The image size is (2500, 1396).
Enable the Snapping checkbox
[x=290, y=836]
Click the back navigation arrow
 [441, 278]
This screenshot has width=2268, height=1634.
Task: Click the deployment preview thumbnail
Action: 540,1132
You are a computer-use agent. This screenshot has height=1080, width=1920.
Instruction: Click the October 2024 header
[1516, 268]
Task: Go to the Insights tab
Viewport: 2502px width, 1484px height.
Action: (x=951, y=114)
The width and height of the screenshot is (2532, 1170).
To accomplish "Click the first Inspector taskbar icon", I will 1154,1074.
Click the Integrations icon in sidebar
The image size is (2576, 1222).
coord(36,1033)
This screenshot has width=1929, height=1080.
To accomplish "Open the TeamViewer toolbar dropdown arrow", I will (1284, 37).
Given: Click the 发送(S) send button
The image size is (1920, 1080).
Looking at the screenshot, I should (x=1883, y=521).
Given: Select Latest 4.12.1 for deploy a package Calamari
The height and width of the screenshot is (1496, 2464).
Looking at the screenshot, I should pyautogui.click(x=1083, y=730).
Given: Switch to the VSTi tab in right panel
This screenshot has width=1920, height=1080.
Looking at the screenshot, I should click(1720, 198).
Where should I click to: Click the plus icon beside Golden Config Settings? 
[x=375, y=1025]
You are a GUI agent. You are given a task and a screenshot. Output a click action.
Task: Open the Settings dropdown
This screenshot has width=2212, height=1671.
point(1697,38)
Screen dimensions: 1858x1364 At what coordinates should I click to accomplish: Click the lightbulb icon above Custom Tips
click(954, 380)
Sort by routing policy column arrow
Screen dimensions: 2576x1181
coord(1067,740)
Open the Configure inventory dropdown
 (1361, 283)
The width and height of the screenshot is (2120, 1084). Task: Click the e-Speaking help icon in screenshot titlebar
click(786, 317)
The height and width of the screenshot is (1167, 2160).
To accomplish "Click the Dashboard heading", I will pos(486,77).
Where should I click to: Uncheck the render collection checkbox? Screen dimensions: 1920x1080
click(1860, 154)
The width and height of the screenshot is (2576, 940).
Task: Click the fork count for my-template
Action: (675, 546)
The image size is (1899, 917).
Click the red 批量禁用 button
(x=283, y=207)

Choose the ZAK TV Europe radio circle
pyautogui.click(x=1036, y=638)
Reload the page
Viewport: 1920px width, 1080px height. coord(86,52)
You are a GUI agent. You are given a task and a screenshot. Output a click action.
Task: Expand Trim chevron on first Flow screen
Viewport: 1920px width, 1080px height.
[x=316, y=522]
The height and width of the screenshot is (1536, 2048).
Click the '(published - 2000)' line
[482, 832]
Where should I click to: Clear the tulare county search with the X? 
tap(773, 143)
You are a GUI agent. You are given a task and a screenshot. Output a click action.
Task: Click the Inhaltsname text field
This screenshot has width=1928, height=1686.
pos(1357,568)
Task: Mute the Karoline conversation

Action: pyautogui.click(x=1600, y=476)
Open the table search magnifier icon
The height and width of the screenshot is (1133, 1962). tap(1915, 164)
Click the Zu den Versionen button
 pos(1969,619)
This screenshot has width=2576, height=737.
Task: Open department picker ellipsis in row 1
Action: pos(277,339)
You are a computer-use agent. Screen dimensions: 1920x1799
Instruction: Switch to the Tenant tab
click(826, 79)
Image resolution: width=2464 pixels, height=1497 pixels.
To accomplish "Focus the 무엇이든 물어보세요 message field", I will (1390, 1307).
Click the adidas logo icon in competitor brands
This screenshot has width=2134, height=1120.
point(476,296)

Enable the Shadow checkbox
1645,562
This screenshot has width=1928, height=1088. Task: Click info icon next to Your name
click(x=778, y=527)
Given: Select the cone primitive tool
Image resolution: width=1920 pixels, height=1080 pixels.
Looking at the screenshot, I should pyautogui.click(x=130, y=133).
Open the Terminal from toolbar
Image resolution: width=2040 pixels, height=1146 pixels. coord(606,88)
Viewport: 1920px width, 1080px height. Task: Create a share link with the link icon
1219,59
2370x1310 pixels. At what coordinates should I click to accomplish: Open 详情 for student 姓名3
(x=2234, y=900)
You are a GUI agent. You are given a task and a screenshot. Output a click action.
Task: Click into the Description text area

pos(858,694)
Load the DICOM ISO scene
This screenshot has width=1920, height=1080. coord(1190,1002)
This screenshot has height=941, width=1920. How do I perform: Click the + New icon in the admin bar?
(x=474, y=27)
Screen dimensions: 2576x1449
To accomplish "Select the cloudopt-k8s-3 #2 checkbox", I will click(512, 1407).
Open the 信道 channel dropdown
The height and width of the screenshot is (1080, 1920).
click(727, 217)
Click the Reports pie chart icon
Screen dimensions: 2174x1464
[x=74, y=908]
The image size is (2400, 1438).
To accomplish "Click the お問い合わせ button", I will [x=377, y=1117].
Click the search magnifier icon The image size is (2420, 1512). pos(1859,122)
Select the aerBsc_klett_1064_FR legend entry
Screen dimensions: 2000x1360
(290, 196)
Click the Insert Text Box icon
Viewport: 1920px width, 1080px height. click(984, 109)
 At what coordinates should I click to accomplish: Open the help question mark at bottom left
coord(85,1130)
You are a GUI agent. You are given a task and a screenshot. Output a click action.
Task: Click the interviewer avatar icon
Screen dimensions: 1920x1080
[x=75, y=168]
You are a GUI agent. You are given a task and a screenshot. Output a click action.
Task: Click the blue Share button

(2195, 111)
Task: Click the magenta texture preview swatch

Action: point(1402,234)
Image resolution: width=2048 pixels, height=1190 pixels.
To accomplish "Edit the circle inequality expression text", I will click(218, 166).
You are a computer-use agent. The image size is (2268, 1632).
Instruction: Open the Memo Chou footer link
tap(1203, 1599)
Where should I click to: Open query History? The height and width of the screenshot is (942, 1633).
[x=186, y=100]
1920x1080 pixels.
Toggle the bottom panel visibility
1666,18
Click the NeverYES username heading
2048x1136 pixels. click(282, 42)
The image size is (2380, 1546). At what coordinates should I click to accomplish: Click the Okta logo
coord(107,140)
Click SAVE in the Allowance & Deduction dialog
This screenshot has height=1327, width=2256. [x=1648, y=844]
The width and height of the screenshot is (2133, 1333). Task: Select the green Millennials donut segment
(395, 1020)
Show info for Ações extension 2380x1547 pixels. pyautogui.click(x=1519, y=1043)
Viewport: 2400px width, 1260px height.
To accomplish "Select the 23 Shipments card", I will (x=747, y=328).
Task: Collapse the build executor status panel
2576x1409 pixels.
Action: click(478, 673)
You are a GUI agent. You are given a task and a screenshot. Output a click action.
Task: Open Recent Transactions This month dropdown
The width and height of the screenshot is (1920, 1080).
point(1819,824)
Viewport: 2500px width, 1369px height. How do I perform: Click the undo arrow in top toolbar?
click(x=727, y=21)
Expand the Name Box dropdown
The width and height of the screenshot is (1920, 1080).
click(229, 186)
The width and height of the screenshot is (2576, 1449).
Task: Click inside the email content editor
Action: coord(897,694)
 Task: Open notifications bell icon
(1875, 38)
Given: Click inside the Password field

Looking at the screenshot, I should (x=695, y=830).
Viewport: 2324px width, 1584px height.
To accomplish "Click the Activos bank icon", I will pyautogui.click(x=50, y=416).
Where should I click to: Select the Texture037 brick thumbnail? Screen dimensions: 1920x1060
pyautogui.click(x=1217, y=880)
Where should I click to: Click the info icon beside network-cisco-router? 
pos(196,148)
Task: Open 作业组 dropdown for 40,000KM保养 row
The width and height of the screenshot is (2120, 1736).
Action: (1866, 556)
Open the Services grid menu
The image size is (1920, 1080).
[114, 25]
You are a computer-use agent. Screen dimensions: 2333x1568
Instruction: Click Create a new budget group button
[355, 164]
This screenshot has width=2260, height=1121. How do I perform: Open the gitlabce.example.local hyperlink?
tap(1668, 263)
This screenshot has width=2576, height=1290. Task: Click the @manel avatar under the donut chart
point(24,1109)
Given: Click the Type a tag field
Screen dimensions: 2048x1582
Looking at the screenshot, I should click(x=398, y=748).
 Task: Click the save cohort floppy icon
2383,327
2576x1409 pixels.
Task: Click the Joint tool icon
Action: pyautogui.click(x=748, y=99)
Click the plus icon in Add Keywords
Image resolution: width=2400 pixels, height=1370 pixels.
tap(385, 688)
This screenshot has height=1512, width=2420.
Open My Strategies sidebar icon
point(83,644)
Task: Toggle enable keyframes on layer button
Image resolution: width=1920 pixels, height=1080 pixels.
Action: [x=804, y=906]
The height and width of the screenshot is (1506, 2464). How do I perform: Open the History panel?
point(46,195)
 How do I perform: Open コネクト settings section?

--

Check each line of the entries above, and show every one holding the word "computer".

OUTPUT OF THE TASK:
You are a computer-use agent. This screenshot has height=1080, width=1920.
You are a computer-use agent. Screen dimensions: 1920x1799
You are a computer-use agent. The image size is (2268, 1632).
You are a computer-use agent. Screen dimensions: 2333x1568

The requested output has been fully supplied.